How far in advance are flights cheapest? An error of interpretation

Posted on Wed 06 January 2016 in TDDA

Guest Post by Patrick Surry, Chief Data Scientist, Hopper

Every year, Expedia and ARC collaborate to publish some annual statistics about domestic airfare, including their treatment of the perennial question "How far in advance should you book your flight?" Here's what they presented in their report last year:

Figure: Average Ticket Price cs. Advance Purchase Days for Domestic Flights (Source; Expedia/ARC)

Although there are a lot of things wrong with this picture (including the callout not being at the right spot on the x-axis, and the $496 average appearing above $500 . . .), the most egregious is a more subtle error of interpretation. The accompanying commentary reads:

Still, the question remains: How early should travelers book? . . . Data collected by ARC indicates that the lowest average ticket price, about US$401, can be found 57 days in advance.

While that statement is presumably mathematically correct, it's completely misleading. The chart is drawn by calculating the average price of all domestic roundtrip tickets sold at each advance.
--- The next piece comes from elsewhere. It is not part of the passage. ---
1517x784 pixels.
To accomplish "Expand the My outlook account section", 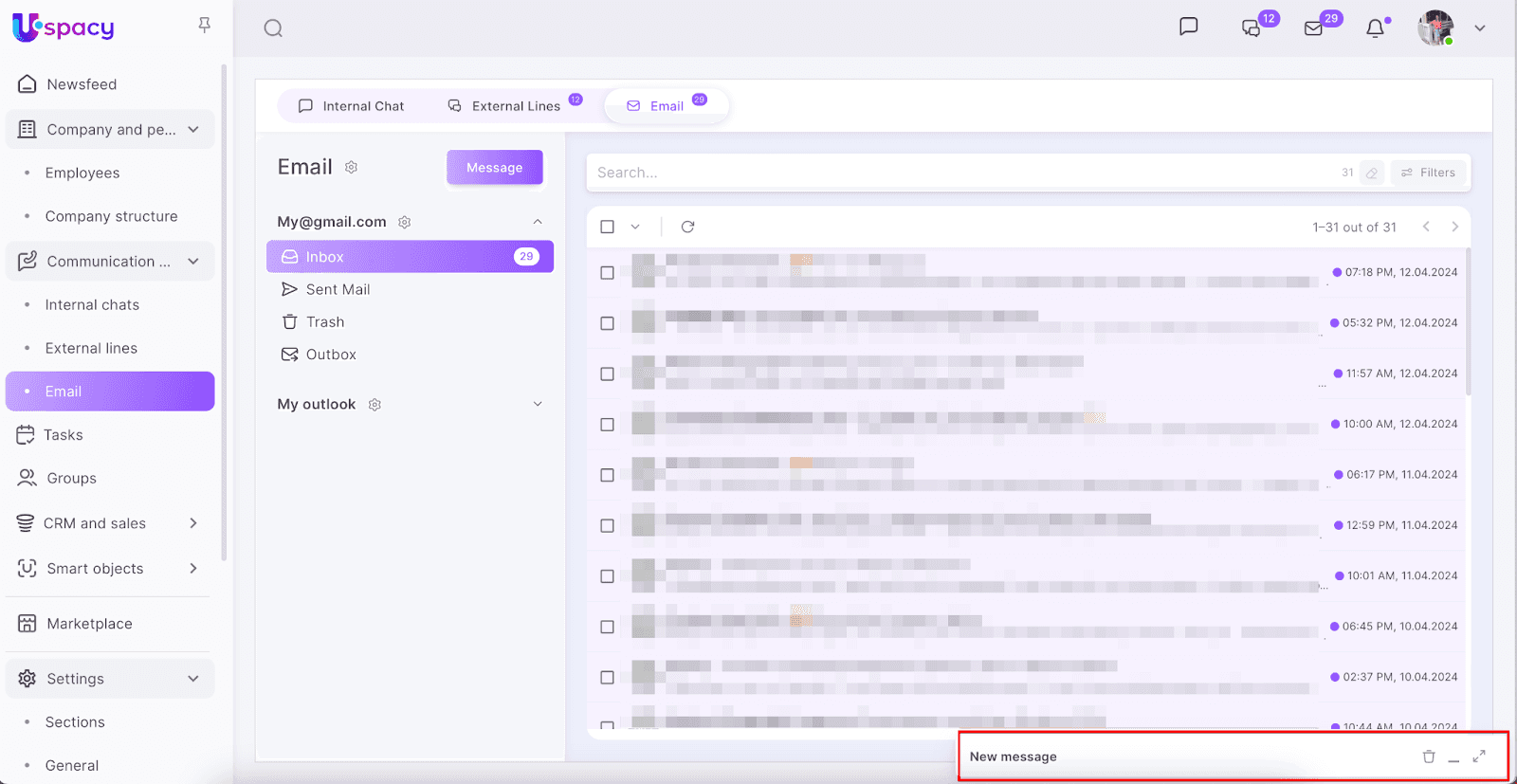I will 538,404.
That answers the question "how far in advance is the average ticket sold on the day lowest?" but is mistakenly interpreted as answering "how far in advance is a typical ticket cheapest?". That's a completely different question, because the mix of tickets changes with advance. Indeed, travelers tend to book more expensive trips earlier, and cheaper trips later. In fact, for most markets, prices are fairly flat at long advances, and then rise more or less steeply at some point before departure. As a simplification, assume there are only two domestic markets, a short, cheap trip, and a long, expensive one. Both have prices that are flat at long advances, and which start rising about 60 days before departure:

Figure: Price as a function of booking window, for short-haul and long-haul flights (Simulated Data)
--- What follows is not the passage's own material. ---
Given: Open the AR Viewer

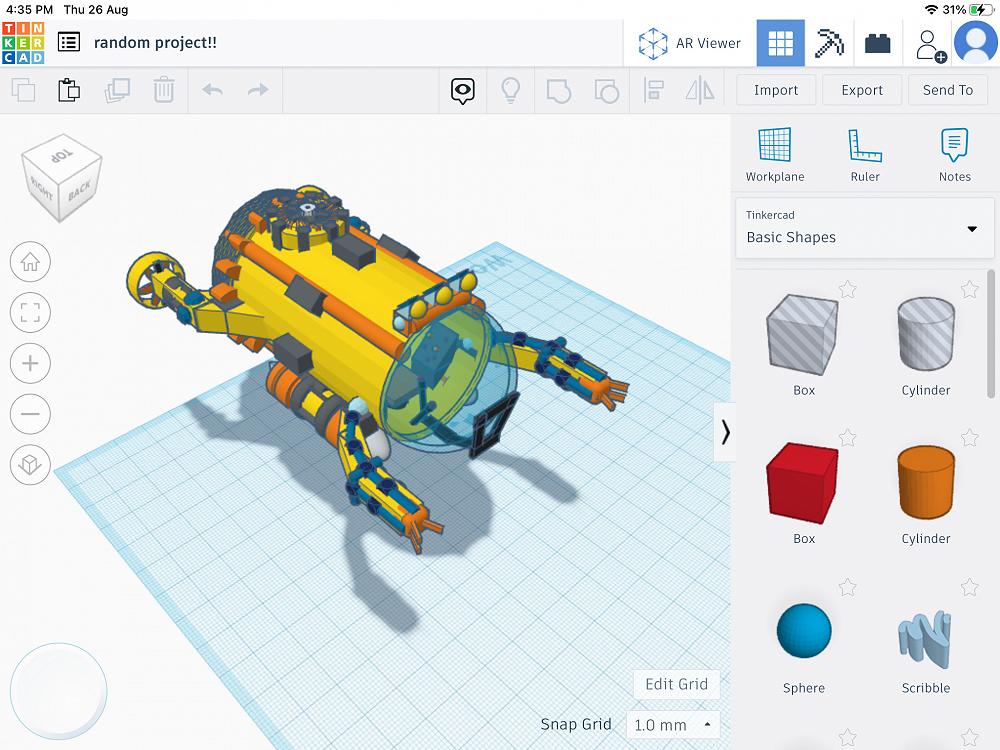Looking at the screenshot, I should click(690, 43).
Now let's assume that the relative demand is directly proportional to advance, i.e. 300 days ahead, all tickets sold are for FarFarAway, and 0 days ahead, all tickets sold are for StonesThrow, and let's calculate the price of the average ticket sold as a function of advance:

Figure: Average price as a function of booking window across long- and short-haul flights, with time-verying proportionate demand (simulated data)

What do you know? The average price declines as demand switches from more expensive to cheaper tickets, with a minimum coincidentally just less than 60 days in advance. To get a more meaningful answer to the question "how far in advance is the typical ticket cheapest?", we should instead simply calculate separate advance curves for each market, and then combine them based on the total number (or value) of tickets sold in each market. In our simple example, if we assume the two markets have equal overall weight, we get a much more intuitive result, with prices flat up to 60 days, and then rising towards departure:

Figure: Weighted average advance-purchase price across long-haul and short-haul, with weighting by volume

All this goes to show how important it is that we frame our analytical questions (and answers!) carefully. When the traveller asks: "How far in advance should I book my flight?", it's our responsibility as analysts to recognize that they mean

How far in advance is any given ticket cheapest?

rather than

How far in advance is the average price of tickets sold that day lowest?

Even a correct answer to the latter is dangerously misleading because the traveller is unlikely to recognize the distinction and take it as the (wrong!) answer to their real question.